Directions → Search the records for the line with "Click the 'a'". Output that line and each line after it, exactly, and stop at the end; omit pictures.

Dataset records
___

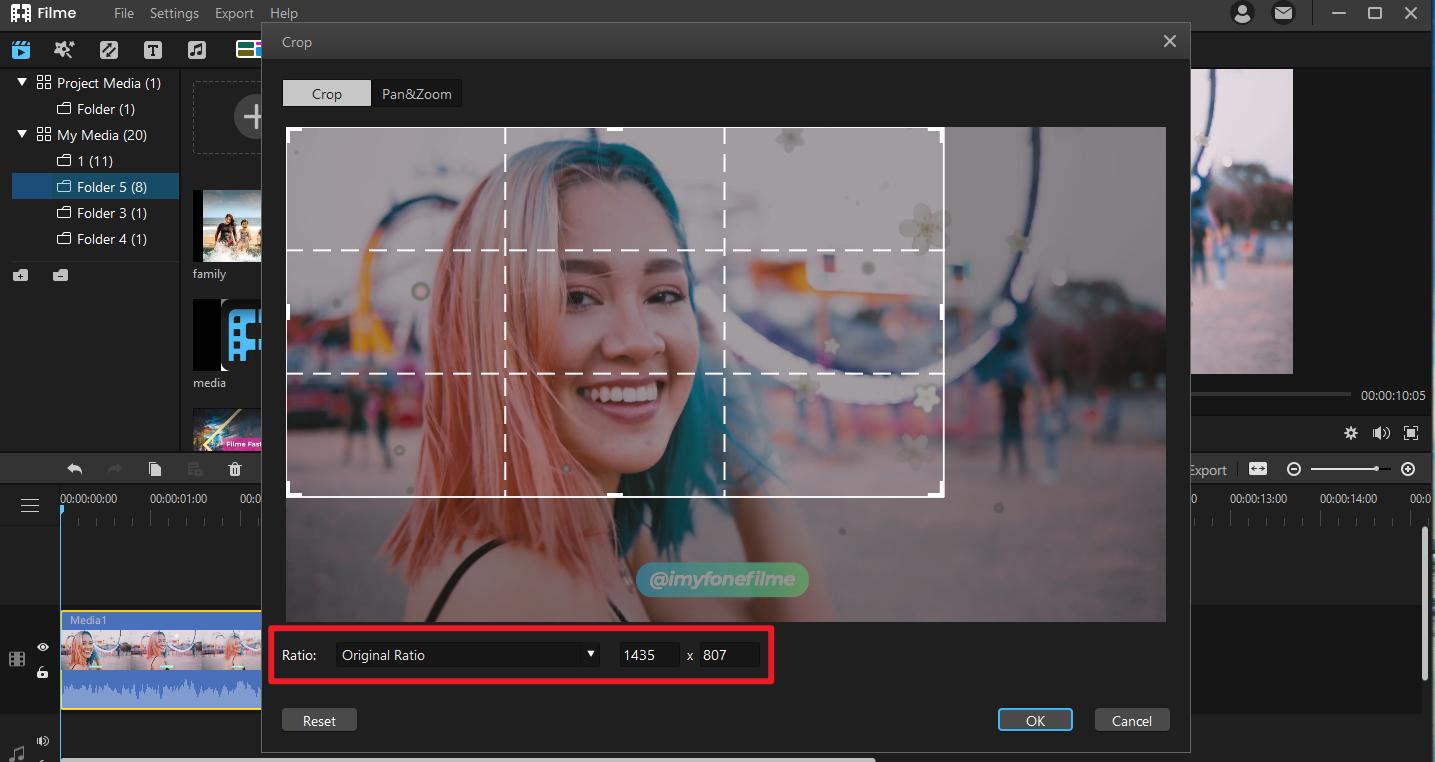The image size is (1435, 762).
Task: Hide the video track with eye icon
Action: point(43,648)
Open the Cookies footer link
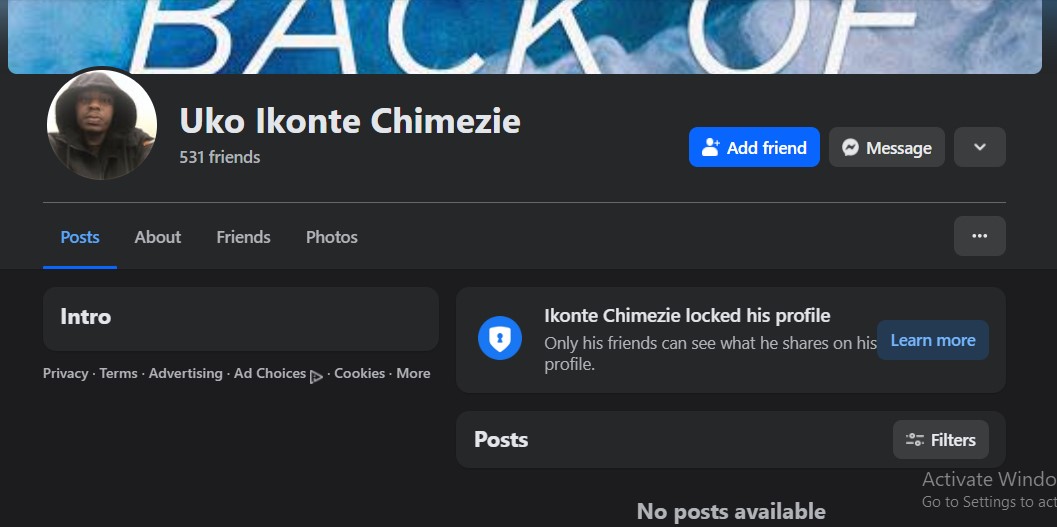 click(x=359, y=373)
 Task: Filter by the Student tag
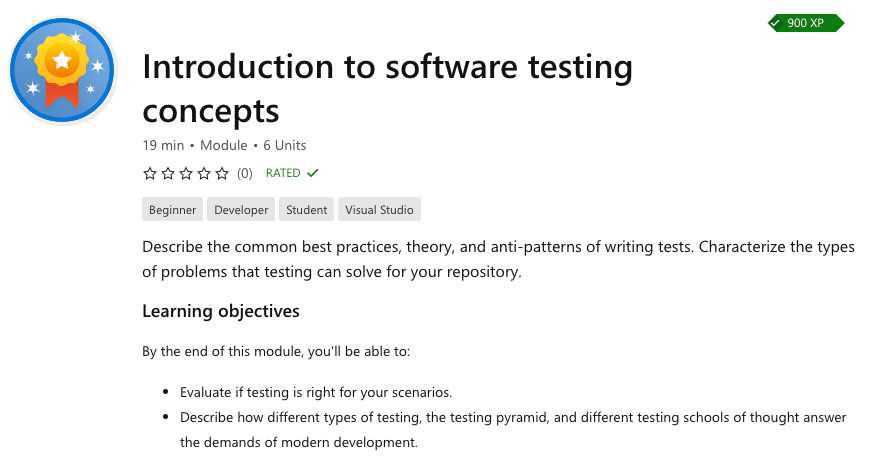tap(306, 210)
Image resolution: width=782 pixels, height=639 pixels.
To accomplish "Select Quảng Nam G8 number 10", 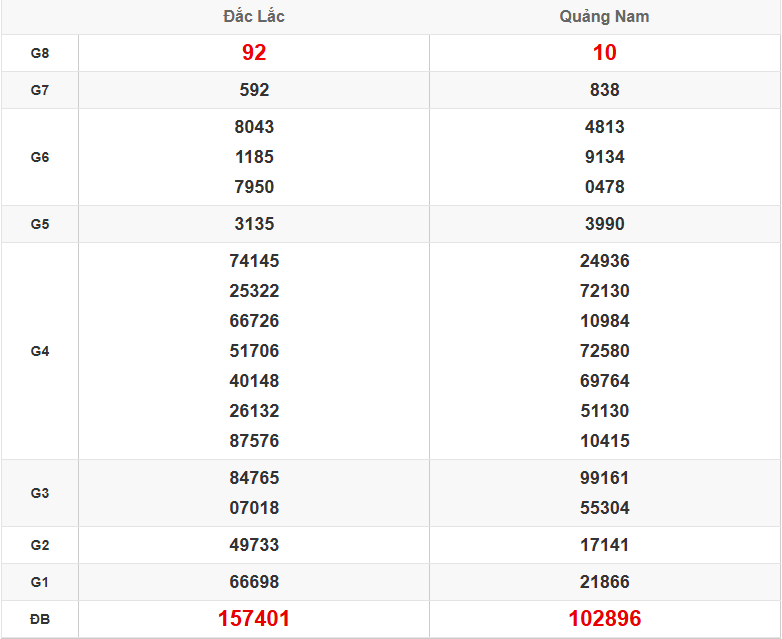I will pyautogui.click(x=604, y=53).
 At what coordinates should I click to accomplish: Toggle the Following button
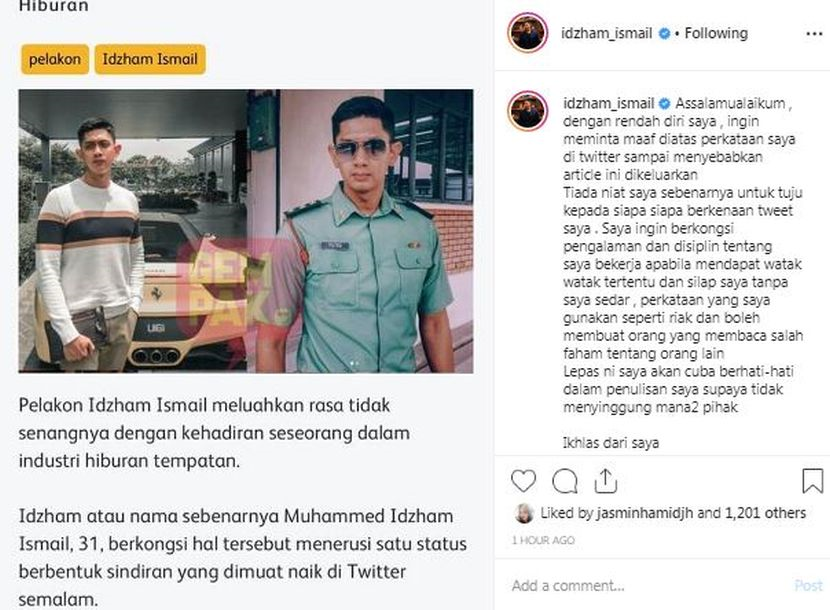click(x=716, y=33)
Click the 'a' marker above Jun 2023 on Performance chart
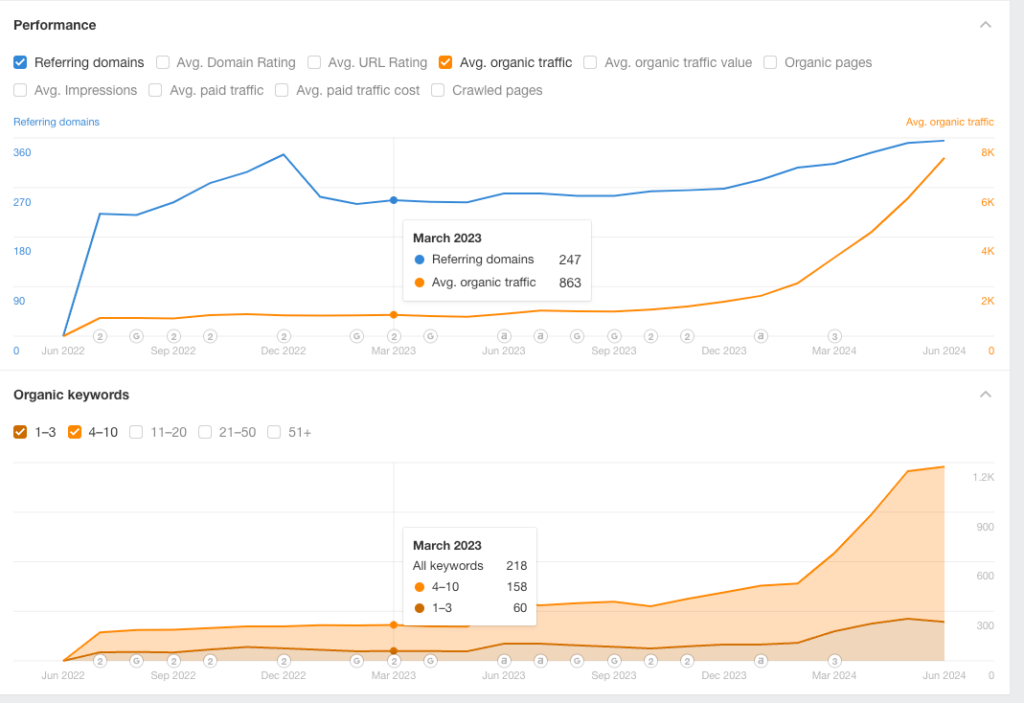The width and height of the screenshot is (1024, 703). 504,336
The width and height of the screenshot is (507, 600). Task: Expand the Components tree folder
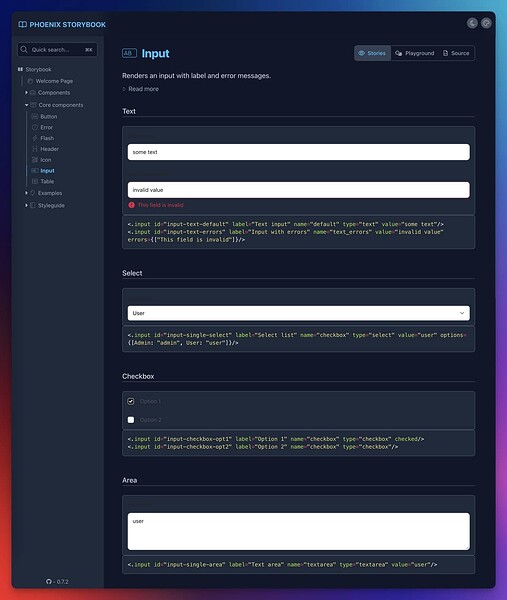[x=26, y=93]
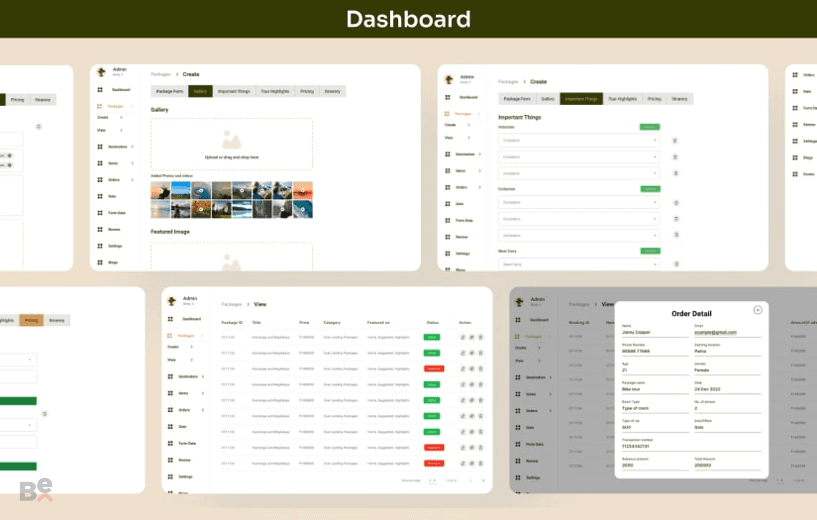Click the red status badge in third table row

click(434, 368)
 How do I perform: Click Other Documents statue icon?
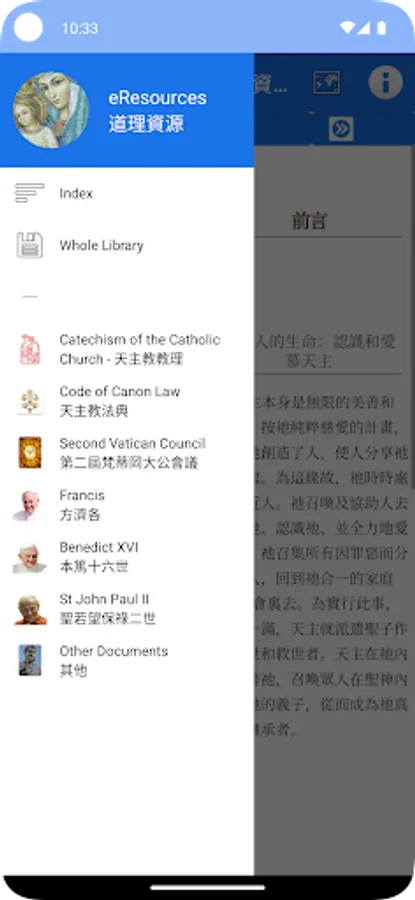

___

Answer area →
Click the 'a' marker above Jun 2023 on Performance chart
The width and height of the screenshot is (1024, 703). 504,336
The width and height of the screenshot is (507, 600). Task: Expand the Components tree folder
[x=26, y=93]
Click the red status badge in third table row

click(434, 368)
 How do I perform: Click Other Documents statue icon?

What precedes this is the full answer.